Dokument:
--
Irgendwann stups er mich mit seinem Fuß an. Ich blicke auf. Er nickt mir zu und sagt „Na Süße? Kriegt man deine Nummer?“. Ich verneine und gucke dabei wahrscheinlich etwas irritiert, immerhin ist er wahrscheinlich 20 Jahre älter als ich. Er entgegnend jedenfalls, ich solle nicht gleich so sauer gucken, er hätte ja nur nett sein wollen. Er lehnt sich nach vorne und stützt sich auf seinen Knien ab. Mir ist das zu nahe, ich stehe auf und gehe zur übernächsten Tür. Er ruft mir noch etwas hinterher, ich ignoriere ihn und steige aus. Es ist nicht meine Haltestelle, aber ich sitze lieber ein paar Minuten in der Kälte, als weiter mit ihm in einer Bahn zu sein. Nachdem sicher ist, dass er mir nicht aus der Bahn gefolgt ist, entspanne ich mich ein wenig.
Der Rest der Fahrt ist ereignislos. Über Kopfhörer höre ich Musik. Es ist mittlerweile kurz vor 10 Uhr. Die Tram hält, ich steige aus. Die Ampel ist rot, ich bleibe also stehen. Von der Seite nähert sich mir ein Mann. Ich merke ihn erst nicht, er tippt mich an. „Hauptbahnhof?“, fragt er mich. Er spricht undeutlich, scheint betrunken zu sein. Ich reagiere nicht sofort und er fragt nochmal. Ich deute in die Richtung, wo die Bahn in Richtung Hauptbahnhof fährt. „Da lang.“, sage ich ihm. Er lächelt mich an, lehnt sich nach vorne – und stolpert gegen mich. Nicht sonderlich heftig, aber so, dass sich sein Körper für einige Sekunden in kompletter Länge gegen meinen presst. Ich schiebe ihn mit meinem Arm von mir weg. Mir ist ein bisschen schlecht.
--
Aufgabe a: Schreibe den Abschnitt der Datensätze vom Anfang bis einschließlich der Zeile mit "pyautogui.click(x=584, y=54)" neu und ersetze darin "currency" durch "account", ohne sonst etwas zu ändern.
Die Datensätze haben mit dem Text nichts zu tun.

(Datensätze aus einer Sammlung)
--
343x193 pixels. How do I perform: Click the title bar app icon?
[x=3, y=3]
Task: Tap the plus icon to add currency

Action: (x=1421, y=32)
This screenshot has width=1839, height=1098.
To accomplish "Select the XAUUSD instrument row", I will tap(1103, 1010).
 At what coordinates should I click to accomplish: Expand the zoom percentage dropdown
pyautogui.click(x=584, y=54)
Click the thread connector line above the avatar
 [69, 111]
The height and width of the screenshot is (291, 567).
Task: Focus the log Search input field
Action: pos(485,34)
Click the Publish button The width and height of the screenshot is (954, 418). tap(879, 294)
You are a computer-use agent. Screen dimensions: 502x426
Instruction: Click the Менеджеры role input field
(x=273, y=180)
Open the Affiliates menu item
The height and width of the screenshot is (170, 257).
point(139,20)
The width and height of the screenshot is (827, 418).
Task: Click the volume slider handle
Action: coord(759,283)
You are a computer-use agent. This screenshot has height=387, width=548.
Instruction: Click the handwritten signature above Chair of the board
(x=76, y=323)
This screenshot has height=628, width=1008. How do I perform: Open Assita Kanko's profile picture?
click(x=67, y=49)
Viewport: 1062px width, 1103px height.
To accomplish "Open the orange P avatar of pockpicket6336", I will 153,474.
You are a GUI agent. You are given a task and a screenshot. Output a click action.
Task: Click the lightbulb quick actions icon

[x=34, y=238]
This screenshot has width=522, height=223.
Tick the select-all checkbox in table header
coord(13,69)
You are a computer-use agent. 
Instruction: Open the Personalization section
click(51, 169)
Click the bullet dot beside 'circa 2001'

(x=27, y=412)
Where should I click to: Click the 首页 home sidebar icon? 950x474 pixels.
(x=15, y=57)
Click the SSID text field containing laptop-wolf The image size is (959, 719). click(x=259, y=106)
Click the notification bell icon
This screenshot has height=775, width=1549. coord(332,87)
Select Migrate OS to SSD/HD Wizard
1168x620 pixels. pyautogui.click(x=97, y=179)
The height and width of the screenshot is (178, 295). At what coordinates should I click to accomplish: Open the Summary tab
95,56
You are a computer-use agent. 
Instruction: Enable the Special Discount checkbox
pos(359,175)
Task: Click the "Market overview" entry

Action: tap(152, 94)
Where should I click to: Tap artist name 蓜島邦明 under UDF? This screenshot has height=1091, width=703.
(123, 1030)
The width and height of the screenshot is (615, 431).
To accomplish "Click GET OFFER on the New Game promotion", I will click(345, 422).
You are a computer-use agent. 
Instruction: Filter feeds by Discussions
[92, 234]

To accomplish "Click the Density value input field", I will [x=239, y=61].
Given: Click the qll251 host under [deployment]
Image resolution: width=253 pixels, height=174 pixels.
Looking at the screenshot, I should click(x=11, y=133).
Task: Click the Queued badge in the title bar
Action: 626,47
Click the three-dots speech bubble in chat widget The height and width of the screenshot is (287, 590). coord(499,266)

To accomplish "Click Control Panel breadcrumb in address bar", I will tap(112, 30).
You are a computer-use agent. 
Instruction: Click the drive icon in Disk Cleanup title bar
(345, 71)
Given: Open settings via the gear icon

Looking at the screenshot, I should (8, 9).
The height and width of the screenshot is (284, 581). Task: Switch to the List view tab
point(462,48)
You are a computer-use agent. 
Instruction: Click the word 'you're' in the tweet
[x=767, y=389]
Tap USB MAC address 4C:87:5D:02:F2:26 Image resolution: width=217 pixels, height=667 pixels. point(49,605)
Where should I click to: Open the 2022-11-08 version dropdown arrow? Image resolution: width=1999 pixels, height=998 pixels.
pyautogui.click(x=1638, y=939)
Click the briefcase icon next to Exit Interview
--
Aufgabe b:
Stimmen diese Aussagen mit dem Text überein? Beantworte jede mit Ja oder Nein und zitiere die entscheidenden Worte des Textes wörtlich.
(i) Die erzählende Person steigt an ihrer eigenen Haltestelle aus.
(ii) Es ist kurz vor 10 Uhr, als die Tram hält.
(iii) Die Ampel zeigt Grün, als die Tram hält.

Endergebnis a:
343x193 pixels. How do I perform: Click the title bar app icon?
[x=3, y=3]
Task: Tap the plus icon to add account

Action: (x=1421, y=32)
This screenshot has width=1839, height=1098.
To accomplish "Select the XAUUSD instrument row", I will tap(1103, 1010).
 At what coordinates should I click to accomplish: Expand the zoom percentage dropdown
pyautogui.click(x=584, y=54)

Endergebnis b:
(i) Nein: „Es ist nicht meine Haltestelle“
(ii) Ja: „Es ist mittlerweile kurz vor 10 Uhr.“
(iii) Nein: „Die Ampel ist rot“